En 2019, une autre étude allemande, dirigée par Sebastian Seibold de l’Université technique de Munich, a ainsi conclu qu’entre 2008 et 2017, les prairies allemandes avaient perdu en moyenne les deux tiers de leur biomasse d’arthropodes (insectes, araignées, cloportes…) et les forêts avaient vu cette même biomasse diminuer de 40 %. D’autres études menées en Europe ont abouti au même constat. De l’autre côté de l’Atlantique, l’entomologiste américain Bradford C. Lister, qui avait échantillonné les insectes présents dans la forêt de Luquillo à Porto Rico en 1976 et 1977, a constaté pour sa part une diminution allant de 75 à 98 % de la biomasse d’insectes et araignées capturés entre 2011 et 2013.

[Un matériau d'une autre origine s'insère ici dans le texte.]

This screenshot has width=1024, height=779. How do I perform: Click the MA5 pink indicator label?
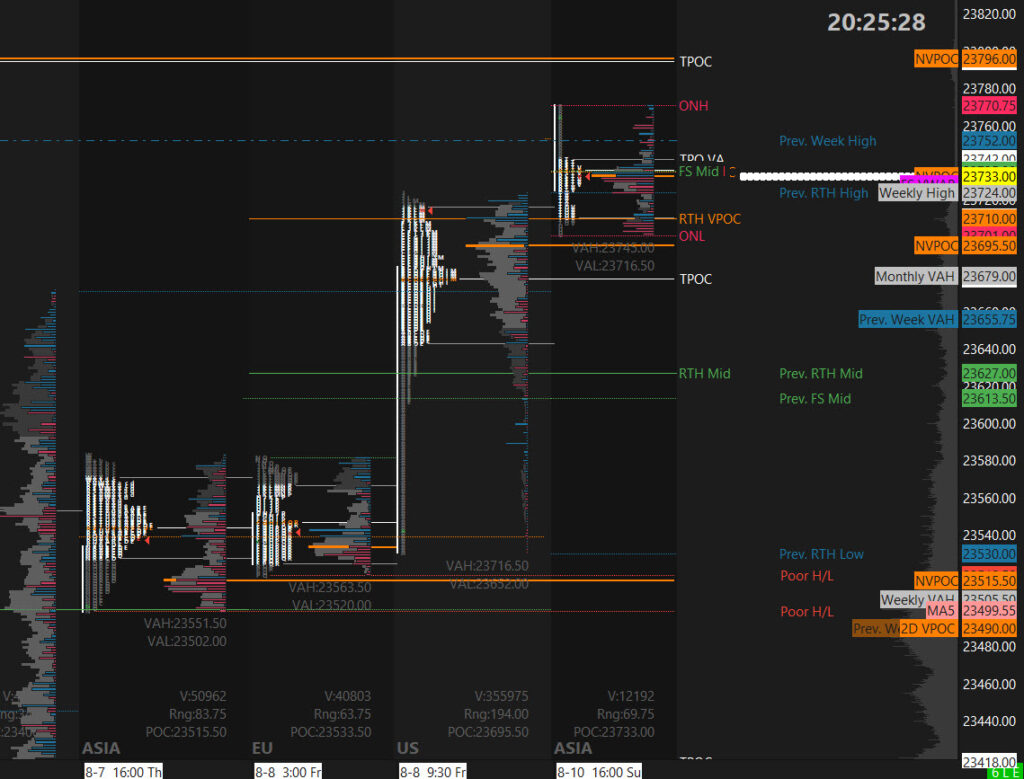point(940,610)
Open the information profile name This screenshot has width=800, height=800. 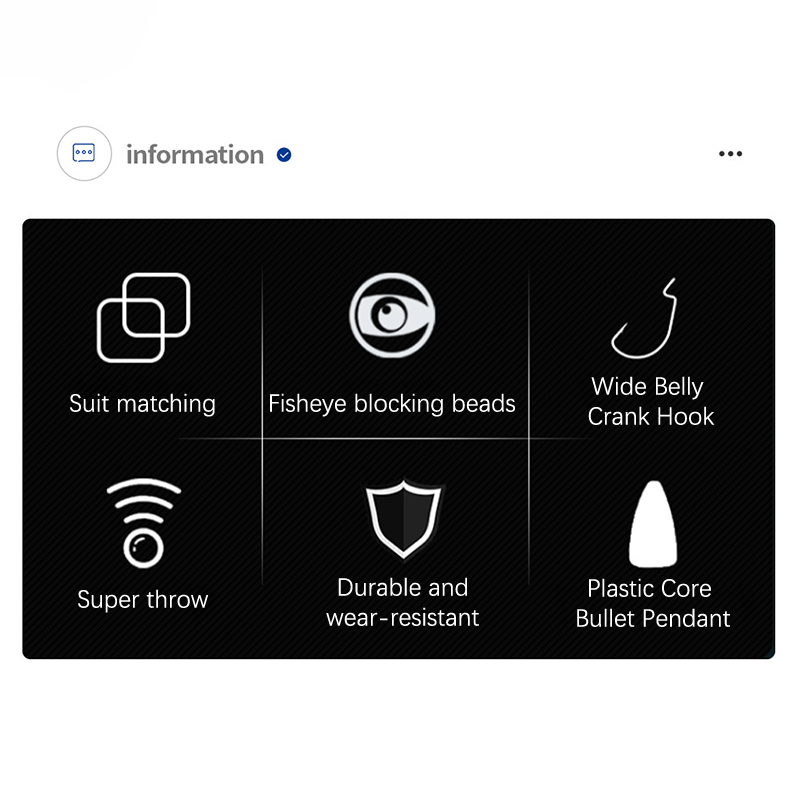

Pour l’Afrique, l’Amérique du Sud, l’Asie ou encore l’Océanie, des zones très riches en insectes, les connaissances demeurent lacunaires. “Il n’y a pas de raison de penser que cela se passe mieux ailleurs, mais sans preuve on ne peut pas affirmer que le déclin des insectes est généralisé à l’échelle de la planète, admet Colin Fontaine, chercheur au Centre d’écologie et des sciences de la conservation du Muséum national d’histoire naturelle, à Paris. En revanche, les signes d’un déclin fort et touchant une majorité d’espèces sont nets partout où l’on a des données. “
“Cela ne veut pas dire que certains taxons, à l’inverse, ne vont pas augmenter, souligne Cécile Le Lann, maître de conférences et écologue au sein du laboratoire Ecobio de l’Université de Rennes. Il en est ainsi de certaines espèces exotiques qui peuvent devenir invasives, tel le moustique-tigre. ” Cela se produit à la suite d’une importation humaine, à l’instar de ce qui s’est passé pour le frelon asiatique, probablement arrivé dans des poteries rapportées en France depuis la Chine ; ou à la faveur d’une évolution de l’aire de répartition consécutive à l’augmentation globale des températures – il en est ainsi de la chenille processionnaire, qui migre d’une cinquantaine de kilomètres vers le nord par décennie.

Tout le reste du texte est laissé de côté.